Una puta, eso es lo que era.
Tal vez llevara una media hora de pie tras el árbol cuando se abrió la puerta del porche. Primero no distinguió quién era, pero, al acto, la tuvo de nuevo ante él. Su propia reacción le cogió totalmente desprevenido. La odiaba, pero tenerla en persona allí delante hizo que, de pronto, se despertara en él un deseo que nunca antes había imaginado que podría tener. Durante todos los años de vanos anhelos, todas las noches pasadas en el hospital junto al cuerpo mudo de Anna, nunca había sentido un deseo tan intenso como el que sentía por la mujer que veía allí delante. Sin embargo, la odiaba, ella le había engañado, le había usado. Aquellos sentimientos incompatibles se peleaban en su interior, le obligaban a aferrarse con mayor fuerza al tronco del árbol para no caerse.
Tan cerca ya y tan lejos.
Allá, en el porche, ella se sentó. En una mano sostenía un teléfono y en la otra un folio A4 blanco. Llevaba una rebeca de color azul cielo sobre los hombros.
Al principio, ella se quedó inmóvil con la mirada perdida en el césped. Después incorporó la espalda, miró el teléfono y marcó un número. Él no oía lo que decía: hasta su escondrijo sólo llegaban palabras sueltas.
La conversación duró quizás unos cinco minutos y, en cuanto colgó, miró el papel que había traído consigo y marcó un nuevo número.
La sensación de poder mirarla sin que ella supiera que él estaba ahí le excitaba. Ella se encontraba expuesta a sus ojos y estaba totalmente indefensa, estaba en sus manos por completo. Ella continuó marcando números de teléfono una y otra vez, y a él le hubiera gustado saber a quién llamaba y qué les decía. Tenía un aspecto muy serio cuando hablaba, no sonreía nunca. Se quitó la rebeca azul cielo y la dejó en el banco junto a ella. Distinguía el contorno de sus senos bajo el suéter, esos senos que ella le había permitido acariciar tan sólo hacía un par de días. Quería aquella rebeca que acababa de tocar su cuerpo, quería olería, deseaba ponérsela.

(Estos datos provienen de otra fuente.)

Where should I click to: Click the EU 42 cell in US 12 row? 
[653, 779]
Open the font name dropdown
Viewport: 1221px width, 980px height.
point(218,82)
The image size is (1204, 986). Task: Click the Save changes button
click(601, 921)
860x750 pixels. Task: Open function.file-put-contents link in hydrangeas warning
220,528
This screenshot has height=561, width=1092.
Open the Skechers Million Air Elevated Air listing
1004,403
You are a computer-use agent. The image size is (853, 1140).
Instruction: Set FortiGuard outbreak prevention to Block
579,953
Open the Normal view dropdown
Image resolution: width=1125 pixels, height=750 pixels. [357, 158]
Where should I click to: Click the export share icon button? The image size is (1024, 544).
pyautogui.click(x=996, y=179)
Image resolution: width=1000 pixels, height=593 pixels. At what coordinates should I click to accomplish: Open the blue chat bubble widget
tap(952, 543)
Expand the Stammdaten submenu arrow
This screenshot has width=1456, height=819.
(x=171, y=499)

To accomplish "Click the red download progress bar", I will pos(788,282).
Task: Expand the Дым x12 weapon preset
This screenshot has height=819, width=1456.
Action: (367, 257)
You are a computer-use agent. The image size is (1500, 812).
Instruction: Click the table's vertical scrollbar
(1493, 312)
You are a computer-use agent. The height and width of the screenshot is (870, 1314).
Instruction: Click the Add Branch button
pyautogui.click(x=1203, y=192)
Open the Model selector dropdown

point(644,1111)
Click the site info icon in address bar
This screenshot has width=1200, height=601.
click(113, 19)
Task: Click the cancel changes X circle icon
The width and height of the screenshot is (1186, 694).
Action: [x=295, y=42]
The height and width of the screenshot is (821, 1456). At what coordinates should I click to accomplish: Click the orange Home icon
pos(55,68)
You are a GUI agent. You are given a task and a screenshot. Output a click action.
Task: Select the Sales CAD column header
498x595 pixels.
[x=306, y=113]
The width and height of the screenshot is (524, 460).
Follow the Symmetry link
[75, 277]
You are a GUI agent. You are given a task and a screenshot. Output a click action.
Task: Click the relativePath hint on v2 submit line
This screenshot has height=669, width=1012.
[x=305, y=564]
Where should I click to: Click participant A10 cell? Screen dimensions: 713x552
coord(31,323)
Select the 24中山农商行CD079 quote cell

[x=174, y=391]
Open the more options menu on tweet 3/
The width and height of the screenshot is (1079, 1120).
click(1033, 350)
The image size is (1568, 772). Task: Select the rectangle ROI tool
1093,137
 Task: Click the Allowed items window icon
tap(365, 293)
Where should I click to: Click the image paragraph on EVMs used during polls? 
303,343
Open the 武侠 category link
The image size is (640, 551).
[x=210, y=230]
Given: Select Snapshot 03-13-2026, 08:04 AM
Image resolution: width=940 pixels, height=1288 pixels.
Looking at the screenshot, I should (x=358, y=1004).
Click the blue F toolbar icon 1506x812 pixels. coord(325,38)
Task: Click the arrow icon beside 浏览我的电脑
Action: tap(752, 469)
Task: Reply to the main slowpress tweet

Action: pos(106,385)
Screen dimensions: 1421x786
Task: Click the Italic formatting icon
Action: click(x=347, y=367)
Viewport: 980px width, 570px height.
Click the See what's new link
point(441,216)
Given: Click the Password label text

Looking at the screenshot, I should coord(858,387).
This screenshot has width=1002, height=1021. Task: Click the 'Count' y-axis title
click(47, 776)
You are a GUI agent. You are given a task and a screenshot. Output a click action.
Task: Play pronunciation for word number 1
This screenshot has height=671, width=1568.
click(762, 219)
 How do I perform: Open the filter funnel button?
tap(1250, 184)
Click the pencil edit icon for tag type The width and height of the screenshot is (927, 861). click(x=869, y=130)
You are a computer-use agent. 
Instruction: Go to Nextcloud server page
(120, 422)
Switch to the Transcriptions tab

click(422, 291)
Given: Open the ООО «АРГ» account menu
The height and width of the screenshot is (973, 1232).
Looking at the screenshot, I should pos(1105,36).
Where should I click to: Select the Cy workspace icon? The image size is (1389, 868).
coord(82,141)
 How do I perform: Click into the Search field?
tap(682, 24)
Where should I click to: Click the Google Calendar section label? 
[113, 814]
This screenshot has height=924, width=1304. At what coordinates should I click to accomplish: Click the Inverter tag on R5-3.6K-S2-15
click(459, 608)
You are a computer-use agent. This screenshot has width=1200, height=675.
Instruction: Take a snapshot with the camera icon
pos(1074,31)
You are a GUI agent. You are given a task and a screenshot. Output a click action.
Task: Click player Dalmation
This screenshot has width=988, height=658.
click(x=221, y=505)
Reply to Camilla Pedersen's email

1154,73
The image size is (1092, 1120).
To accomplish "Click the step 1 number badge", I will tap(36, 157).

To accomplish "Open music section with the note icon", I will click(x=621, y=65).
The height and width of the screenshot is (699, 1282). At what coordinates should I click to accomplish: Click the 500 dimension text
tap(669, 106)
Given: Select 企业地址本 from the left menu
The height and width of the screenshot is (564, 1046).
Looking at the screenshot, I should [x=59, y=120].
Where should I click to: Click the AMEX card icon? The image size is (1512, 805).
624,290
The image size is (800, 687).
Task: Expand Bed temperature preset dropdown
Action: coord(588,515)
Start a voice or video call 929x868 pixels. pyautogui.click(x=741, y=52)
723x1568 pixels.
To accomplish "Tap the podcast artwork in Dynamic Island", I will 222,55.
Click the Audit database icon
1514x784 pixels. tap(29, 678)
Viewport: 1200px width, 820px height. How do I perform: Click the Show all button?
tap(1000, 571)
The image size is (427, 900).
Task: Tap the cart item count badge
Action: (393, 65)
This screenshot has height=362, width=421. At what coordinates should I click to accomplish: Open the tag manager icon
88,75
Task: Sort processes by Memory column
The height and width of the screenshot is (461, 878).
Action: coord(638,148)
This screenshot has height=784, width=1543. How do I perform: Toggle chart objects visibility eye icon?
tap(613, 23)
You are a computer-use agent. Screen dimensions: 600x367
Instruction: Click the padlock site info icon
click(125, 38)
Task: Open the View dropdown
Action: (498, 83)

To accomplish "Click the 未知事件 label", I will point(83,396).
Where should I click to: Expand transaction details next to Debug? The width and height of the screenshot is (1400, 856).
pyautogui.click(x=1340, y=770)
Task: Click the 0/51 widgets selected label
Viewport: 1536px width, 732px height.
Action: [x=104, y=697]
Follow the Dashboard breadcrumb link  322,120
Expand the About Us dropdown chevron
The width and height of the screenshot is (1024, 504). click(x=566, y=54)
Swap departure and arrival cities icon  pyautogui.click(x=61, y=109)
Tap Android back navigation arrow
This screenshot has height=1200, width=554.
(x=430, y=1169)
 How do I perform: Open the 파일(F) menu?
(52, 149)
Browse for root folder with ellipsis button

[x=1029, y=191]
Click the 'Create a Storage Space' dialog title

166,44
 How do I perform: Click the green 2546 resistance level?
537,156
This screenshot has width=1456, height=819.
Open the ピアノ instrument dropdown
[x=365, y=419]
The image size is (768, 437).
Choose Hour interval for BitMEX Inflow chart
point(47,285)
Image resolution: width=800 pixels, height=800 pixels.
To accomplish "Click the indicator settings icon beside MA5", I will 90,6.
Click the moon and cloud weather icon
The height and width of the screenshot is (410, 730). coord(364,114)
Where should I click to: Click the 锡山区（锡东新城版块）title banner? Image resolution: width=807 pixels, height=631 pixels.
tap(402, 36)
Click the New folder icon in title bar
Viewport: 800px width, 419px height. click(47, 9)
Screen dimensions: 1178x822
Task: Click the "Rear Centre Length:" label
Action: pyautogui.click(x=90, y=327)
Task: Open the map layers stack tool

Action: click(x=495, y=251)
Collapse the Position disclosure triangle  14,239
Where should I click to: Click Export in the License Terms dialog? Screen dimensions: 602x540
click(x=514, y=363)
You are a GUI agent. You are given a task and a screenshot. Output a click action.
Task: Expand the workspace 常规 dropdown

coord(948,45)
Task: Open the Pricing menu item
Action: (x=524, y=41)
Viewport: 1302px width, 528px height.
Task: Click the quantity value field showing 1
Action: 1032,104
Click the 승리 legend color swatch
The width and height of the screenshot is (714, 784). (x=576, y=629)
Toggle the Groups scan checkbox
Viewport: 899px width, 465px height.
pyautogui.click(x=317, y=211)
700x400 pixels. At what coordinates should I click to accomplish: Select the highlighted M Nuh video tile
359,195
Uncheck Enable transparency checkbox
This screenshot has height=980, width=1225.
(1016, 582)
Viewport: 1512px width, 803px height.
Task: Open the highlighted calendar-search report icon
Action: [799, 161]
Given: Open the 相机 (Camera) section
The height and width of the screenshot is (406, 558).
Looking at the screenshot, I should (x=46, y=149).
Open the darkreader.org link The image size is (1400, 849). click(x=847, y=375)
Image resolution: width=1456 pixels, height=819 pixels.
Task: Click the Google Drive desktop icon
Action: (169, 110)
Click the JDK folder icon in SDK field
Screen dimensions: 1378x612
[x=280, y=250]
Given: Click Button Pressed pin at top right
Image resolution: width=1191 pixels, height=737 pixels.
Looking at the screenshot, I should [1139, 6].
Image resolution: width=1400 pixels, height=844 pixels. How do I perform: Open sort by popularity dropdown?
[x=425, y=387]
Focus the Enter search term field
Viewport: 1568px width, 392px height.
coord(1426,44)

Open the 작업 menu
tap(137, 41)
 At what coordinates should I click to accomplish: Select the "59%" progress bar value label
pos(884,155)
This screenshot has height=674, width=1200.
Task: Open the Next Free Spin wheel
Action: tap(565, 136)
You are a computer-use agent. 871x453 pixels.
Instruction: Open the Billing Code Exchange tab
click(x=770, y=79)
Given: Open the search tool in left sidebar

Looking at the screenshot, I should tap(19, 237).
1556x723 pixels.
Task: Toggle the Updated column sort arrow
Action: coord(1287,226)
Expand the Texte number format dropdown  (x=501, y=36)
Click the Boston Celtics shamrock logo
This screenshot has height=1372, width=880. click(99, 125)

Sonó el teléfono que sostenía en la mano. Pulsó el botón y él oyó que ella contestaba diciendo su nombre. Ese nombre que no había querido que él supiera. Tenía que oír lo que decía. Sigilosamente e infinitamente despacio para que sus movimientos no atrajeran su mirada, avanzó entre los árboles hasta que llegó al último tronco, el que limitaba con el jardín. A un par de metros delante de él destacaba la caseta pintada de amarillo.